G20 brings selective enforcement of little-known Canadian legal powers

June 29, 2010
By Tracy R Twyman

The G20 meeting took place in Toronto this last week, and, as usual, it was the protesting outside, and the police response to it, not the Machiavellian intrigue within, that created all the controversy. Charlie Veitch of the British activist group The Love Police made headlines when he was arrested for failing to show ID when questioned by an officer. This was newsworthy because it revealed a law passed by the Ontario legislature that the people of the province were completely unaware of.

The Ottowa Citizen reports that the law was passed specifically for the time period surrounding the G8 and G20 summits in Toronto, and allows the police to place in jail anyone who “refuses to furnish identification and submit to a search within five metres of a designated security zone.” The Canadian Civil Liberties Association has expressed concern that the new law violates the Canadian constitution, which they say guarantees a citizen’s right to remain silent and withhold identification unless he or she is already being arrested for some other reason.

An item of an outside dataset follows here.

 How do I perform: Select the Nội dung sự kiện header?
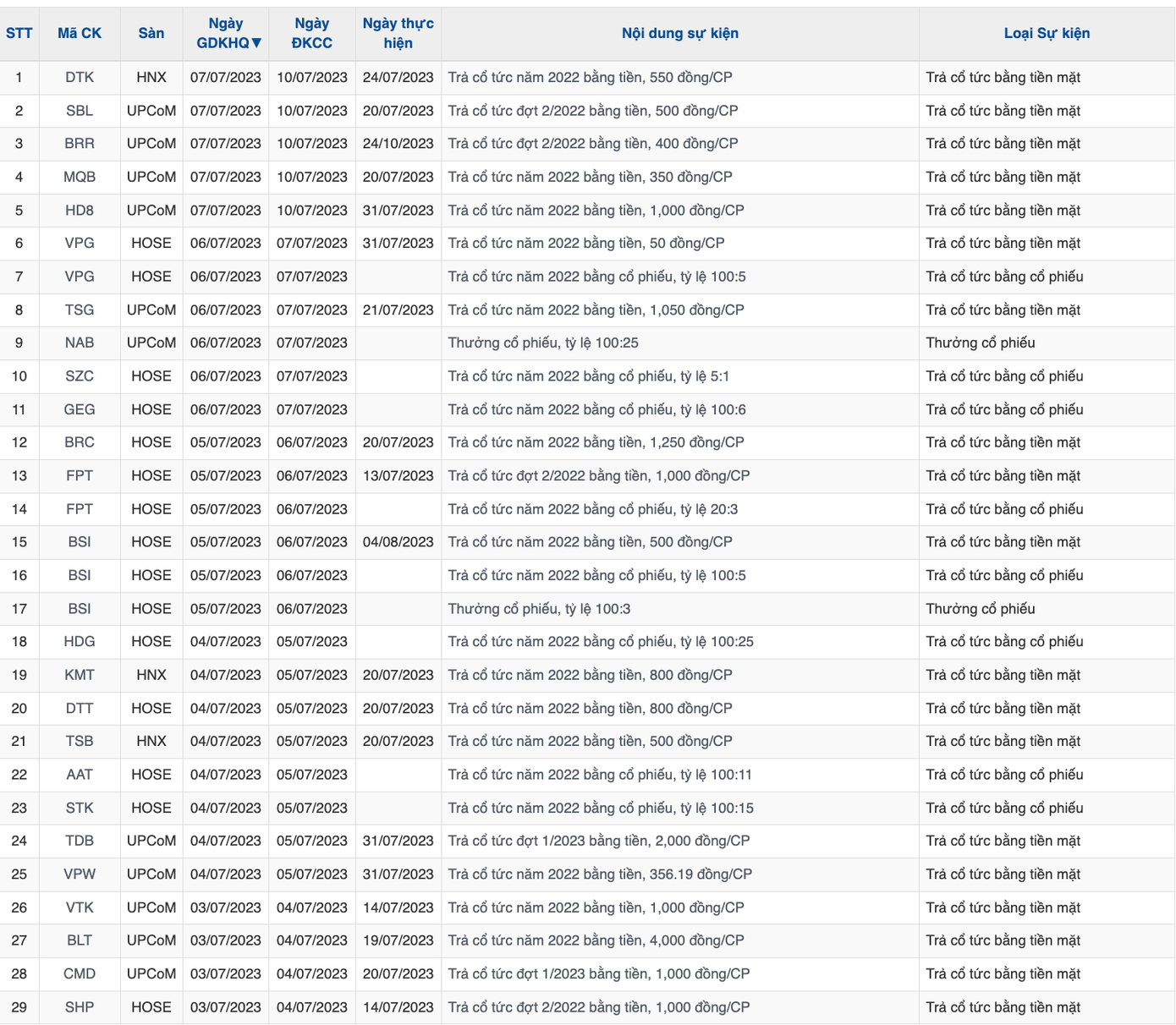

The group plans to challenge the law in court, but in the meantime, Community Safety Minister Rick Bartolucci was quoted as saying, “You’ve got a choice. You can comply. You can refuse. If you refuse, then you will have to leave.”

  • But that’s not the only little-known detail of Canadian law that’s suddenly being utilized for the G20. Luke Rudowski of the activist group We Are Change has reportedly been banned from entering Canada entirely for the next ten years, along with one of his colleagues, and representatives of both Code Pink and Chicago Indymedia. It seems that Canadian border patrol has the right, at their own discretion, to bar from entry any person they find in the American FBI database with criminal convictions. In this case, all of those involved had criminal records due to being arrested at previous protests. Raw Story reports that the selective exercise of this rarely-used privilege shows that the Canadian government is strategically aiming to block the alternative media from covering the controversial summit.